Lepermage of Elfspasm

It all came back as I checked the proofs of my "new" book, a huge collection of SF/fantasy review columns I'd bashed out for games magazines with names like Albino of Restricted Growth in the 1980s and 1990s:

The Grimoak and the Speardemon, Darkplague of Dreadrune, Circles of the Daggermasters, The Treestone of Firefate, Fellshadow, Baleshield of Direpain, The Skullmoon of Chaos-Spear, The Platypus of Doom ...

That last one is a genuine title, a very strange book by Arthur Byron Cover. The others are merely typical of what kept arriving, every week and every month, until I began to feel rebellious.

Brassprince and the Snakesword, Greensong Fimbulwinter, Ghoulmirror of the Wandspell, Fogdeath, The Chaosweird Uprising, The Knightscroll of Farpain, The Doomhollow of Tarotfever ...

There's something hideously predictable about so many genre fantasy titles – and sometimes even the contents of the books. Except when innovative writers inject a bit of life, the words and archetypes can start wearing thin. Dragons and unicorns and elves and dwarfs and the Wild Hunt, swords and rings and amulets and runes ... whatever burning force used to lie in these images, its batteries are being drained by over-use. To make them glow again, authors need to put in some seriously creative recharging work. Instead we get:

The Quicklaw and the Heartrose, Madsword, Strangewand Enchanter, The Balebride of the Runewell, Doomlions, Starkmoon of Blackworm, Dwarfmagic, The Grim Dawn of Doomfear, Woesword of Bonewither ...

By now, many readers will have rumbled me. In a fit of disaffection back in those review-column days – after 5,271,009 new fantasy titles had arrived and I had a cold – I whipped up a random text generator program. Fed with a few hundred words culled from the fantasy backlog, it spewed out endless pages of titles which frequently couldn't be told from the real thing. Some were interesting near-misses:

A Wizard of Earthgrave, The Colour of Mage, Sword of the Rings, The Staffrune, The Wounded Bane, The One Leper ...

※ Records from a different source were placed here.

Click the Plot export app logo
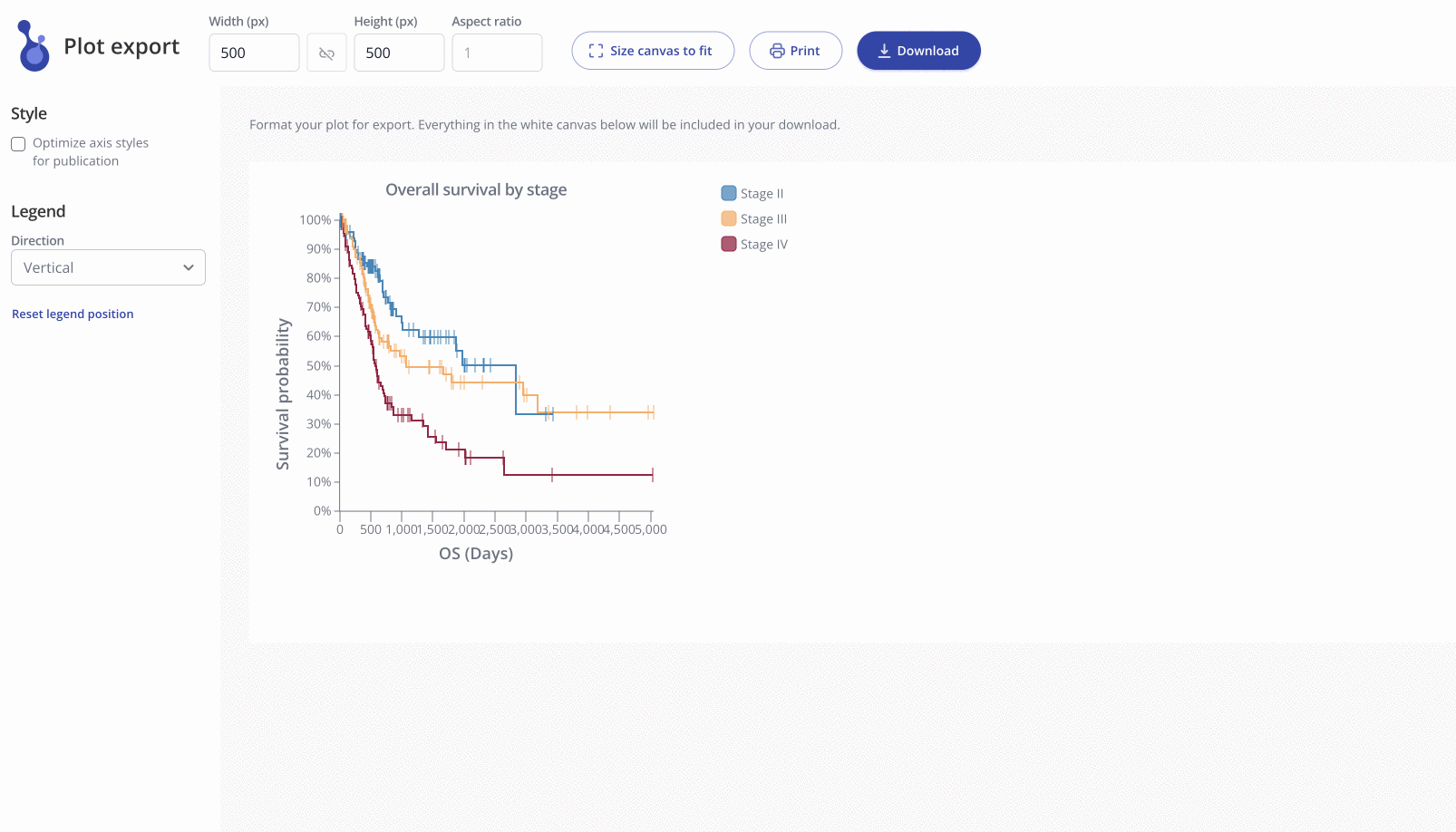The width and height of the screenshot is (1456, 832). tap(34, 45)
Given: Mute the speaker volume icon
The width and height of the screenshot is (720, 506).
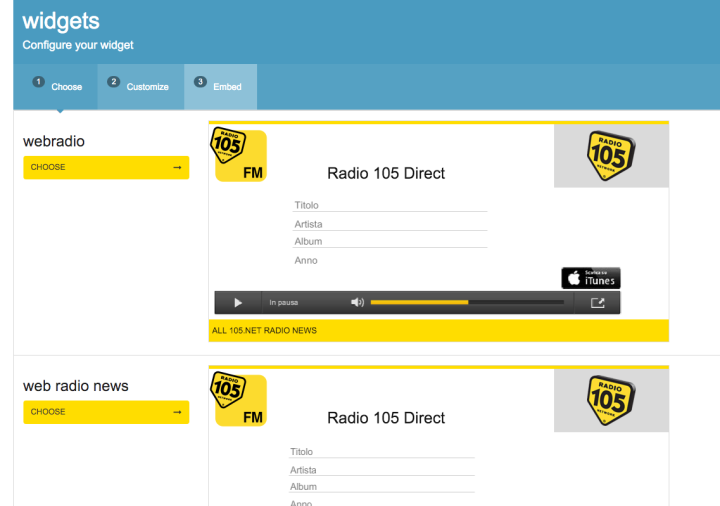Looking at the screenshot, I should point(357,302).
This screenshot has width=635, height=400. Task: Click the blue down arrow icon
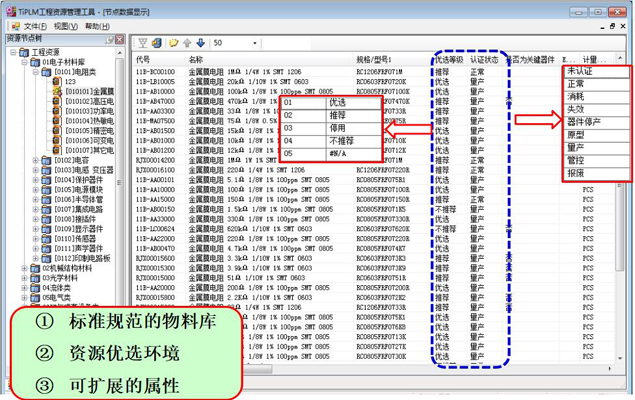[198, 43]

Eventually the programmer got bored, and threw in some less orthodox words which led to suspect titles like Gleetleper of Vomitspawn. How we all roared. You probably had to be there.

After which I moodily extended the program to do horoscopes ("ARIES: expect an embarrassing encounter with a tall, jaded, drunken book reviewer.") and computer-manual prose ("The on-line RS-232 debugger mode occasionally implements an equal-opportunity iso-ASCII paper-white pop-up motherboard philosophy.") Software settings and vocabulary to generate Sun editorials must be even easier.

The Dragon Lord, Soulstorm, The Princess of Flames, Trollnight, Darkspell, Drowntide, The Dreamstone, Swordspoint ...

No, you guessed, those are all real books once received for review. I have a dark suspicion that if I coaxed it into generating plot outlines as well as titles, that software could gain commissions to write large numbers of trilogies. Better still, it should make it easier to review them!

It seemed so logical. Careful analysis of all past Langford book reviews should provide a vast databank of key cliches. Armed with this deep and intricate knowledge about how I write, the program should have no difficulty in generating an endless stream of insightful reviews which would make it unnecessary for me ever to open a review copy again.

Let's give the software a trial run right here. Stand back! History is about to be made!

"The Weirdbane of Hyperspace by Arthur C. Asimov (Gollorbit 12pp £999.38) is without doubt indeed probably a book which arguably will be better than L. Ron Donaldson. Furthermore, it ineffably exemplifies a deep metastructure which implies a intentional load of dingo's kidneys. Recommended to masochistic Pentium completists or fans of pop-up motherboard interface debugging protocol ..."

Reboot, reboot.

"Lepermage of Elfspasm by Anne McGuin (Pengsphere 943pp £0.12p) perpetrates an intentional failure in narrative protagonist character frogspawn interfacing to the battery-powered VT52 assembler network cardboard box. VIRGO: a tall, alcoholic critic will ineptly approach you one day this evening and say Spawnflower of Rotpelvis (Heinlein C. Collins £120pp) is the best Pratchett-compatible since Direthrone of the Punkmage, except perhaps ERROR TYPE B37F FATAL BRAIN SPASM comparable to Tolkien at his best. EDITOR: today you will enjoy an overwhelming Scorpio-compatible syntactic on-line impulse to say, That's Enough Of This Rubbish ..."

All right, all right, but just you wait until I get that program's data files straightened out. There are possibilities here.


David Langford really did write the software but doesn't expect you to believe him.